- **Exercise brief**
All that is needed is an exact repetition of the lines from the one containing "Given: Click the" through the final line of the material, without pictures.

Data to process Block Start

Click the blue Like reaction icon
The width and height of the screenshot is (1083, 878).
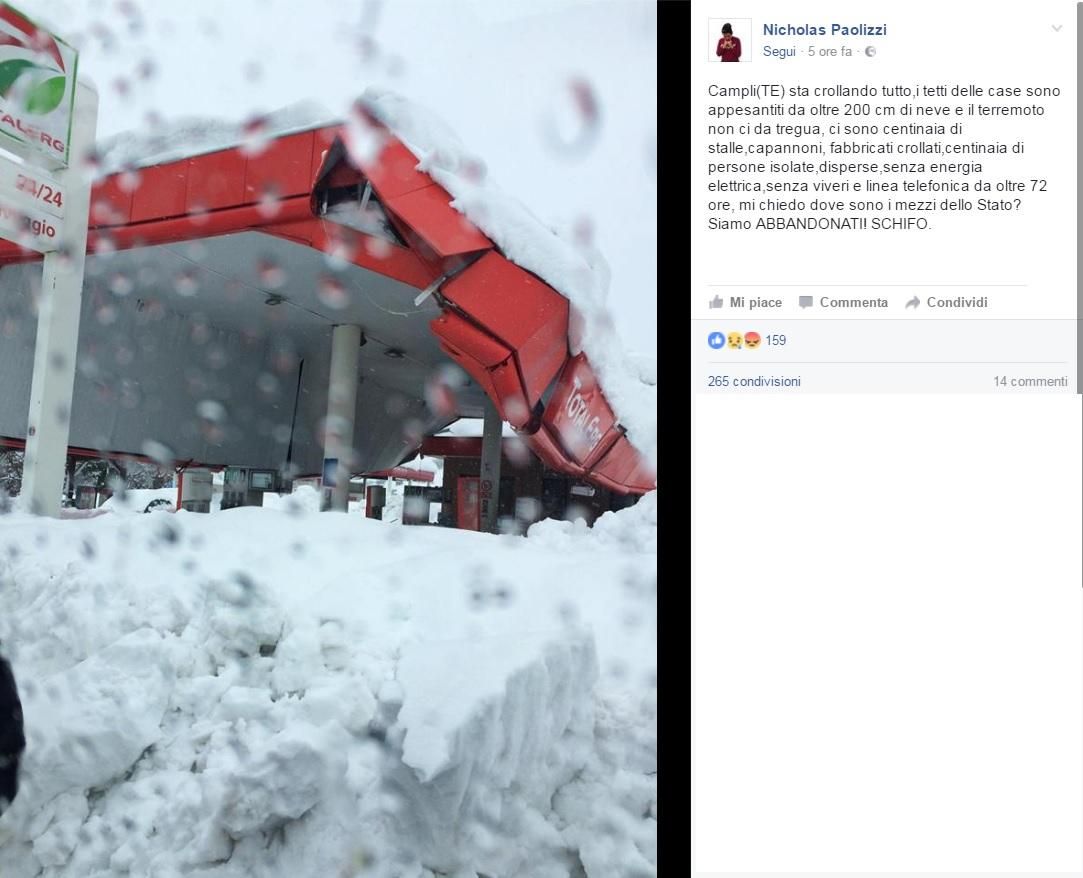716,340
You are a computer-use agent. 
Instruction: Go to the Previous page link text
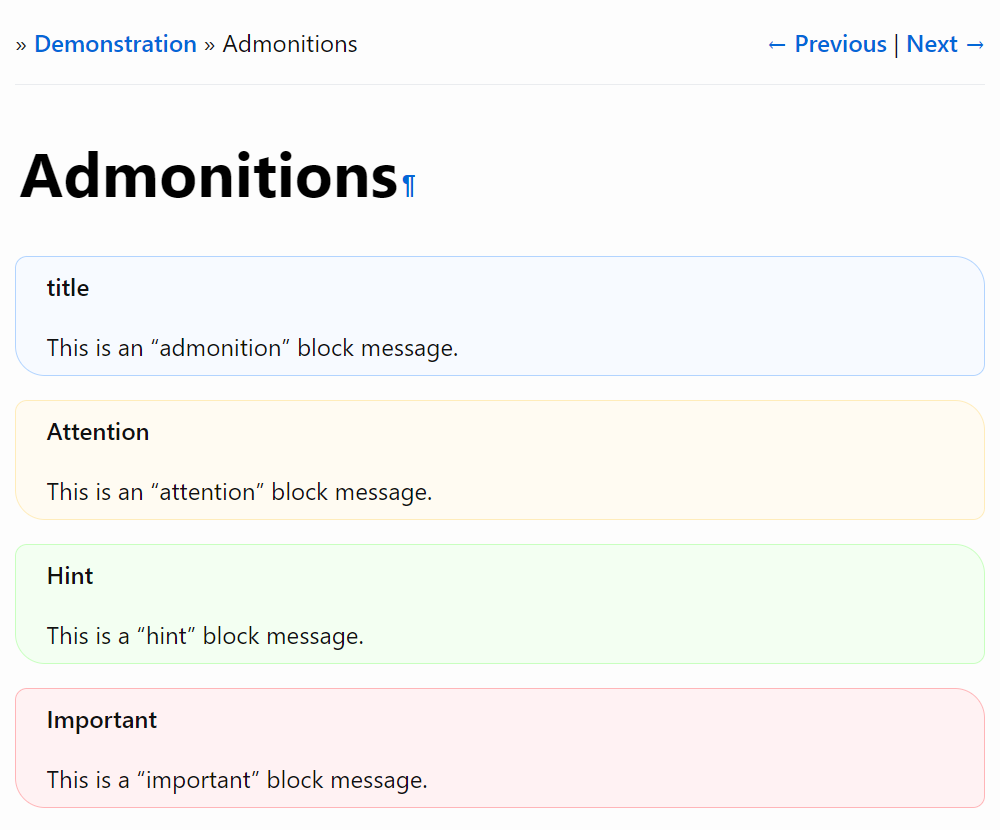pyautogui.click(x=840, y=45)
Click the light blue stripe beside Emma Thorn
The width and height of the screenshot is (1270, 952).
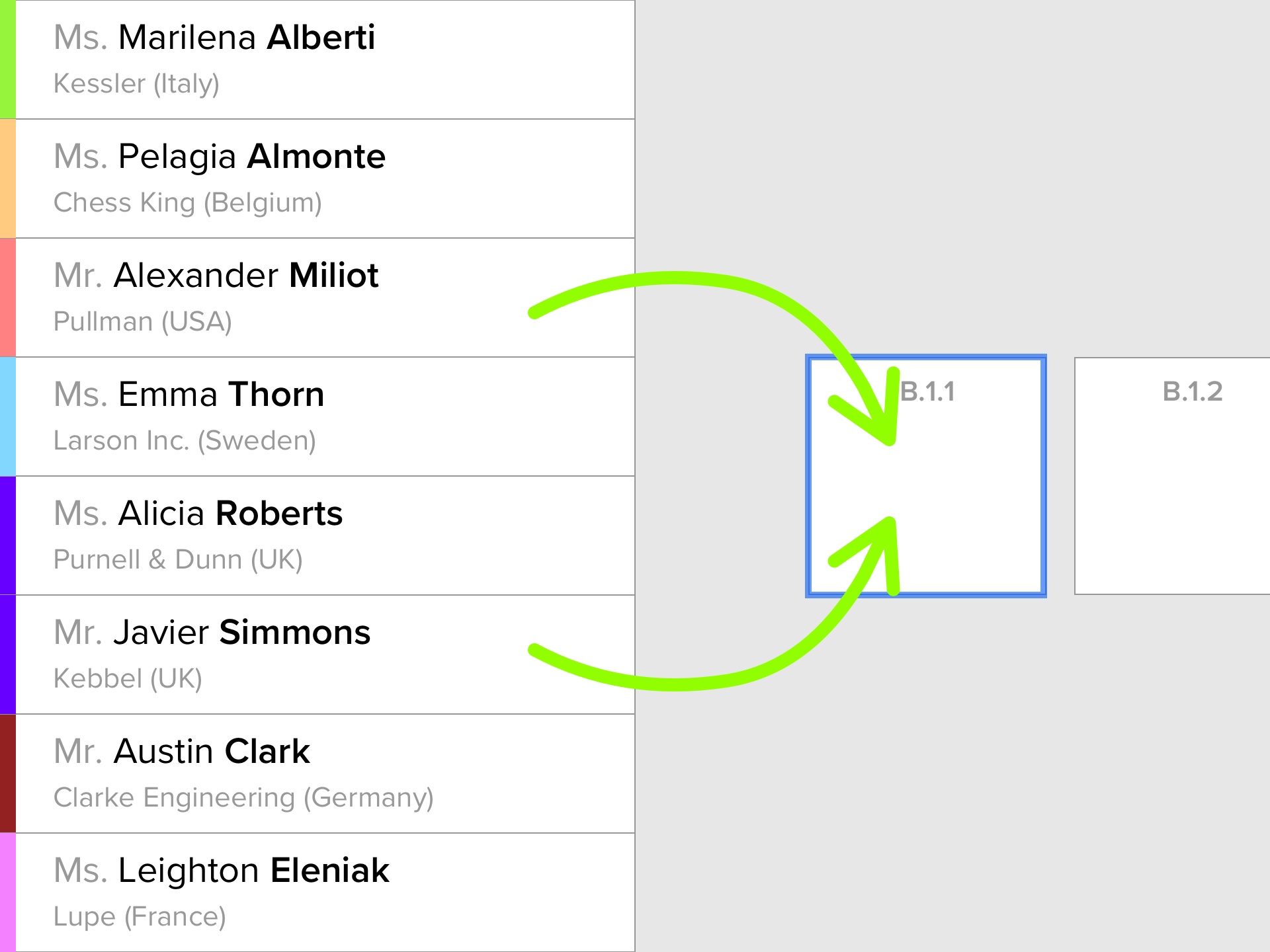click(x=7, y=416)
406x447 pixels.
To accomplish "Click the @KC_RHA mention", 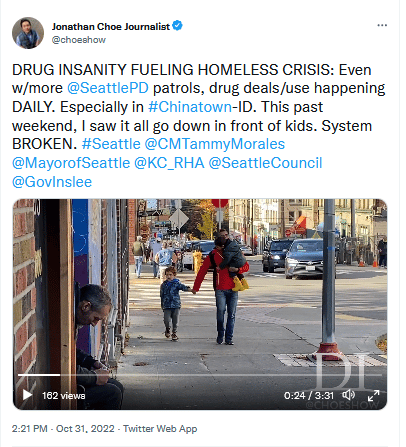I will tap(169, 163).
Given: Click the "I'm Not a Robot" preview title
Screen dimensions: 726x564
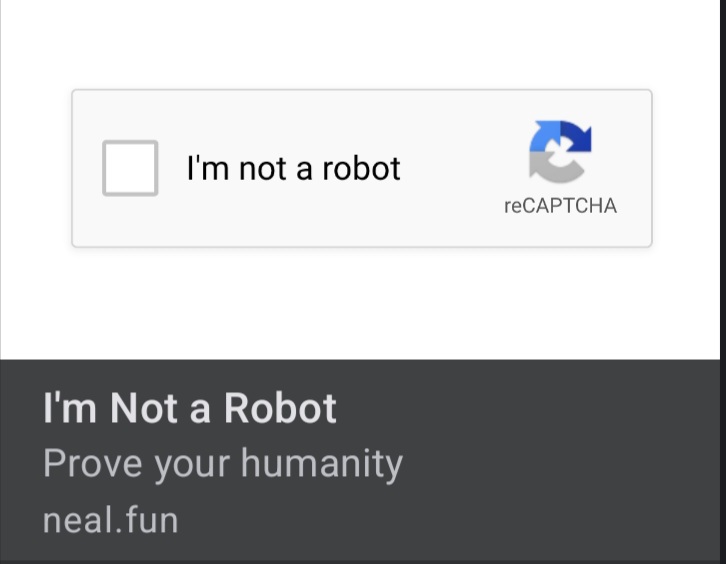Looking at the screenshot, I should click(190, 408).

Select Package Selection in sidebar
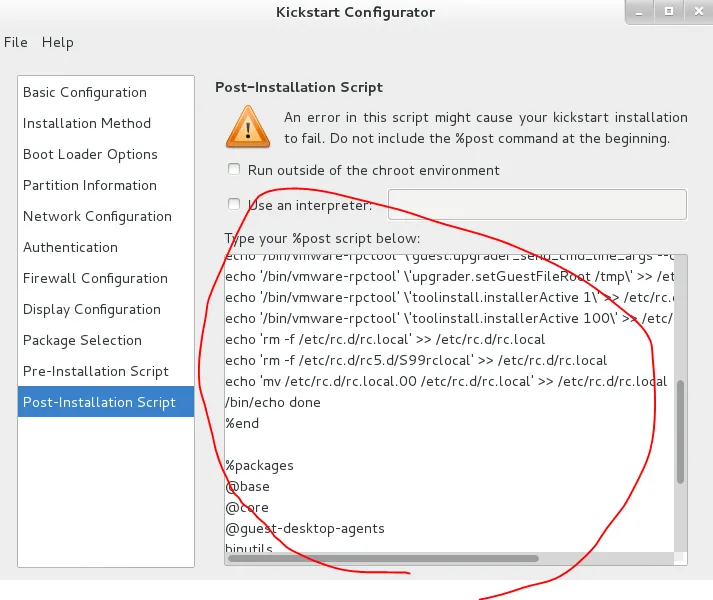pyautogui.click(x=82, y=340)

Data to process Block End

- **Expected answer**
Given: Click the "I'm Not a Robot" preview title
Screen dimensions: 726x564
Looking at the screenshot, I should click(190, 408).

Select Package Selection in sidebar
pyautogui.click(x=82, y=340)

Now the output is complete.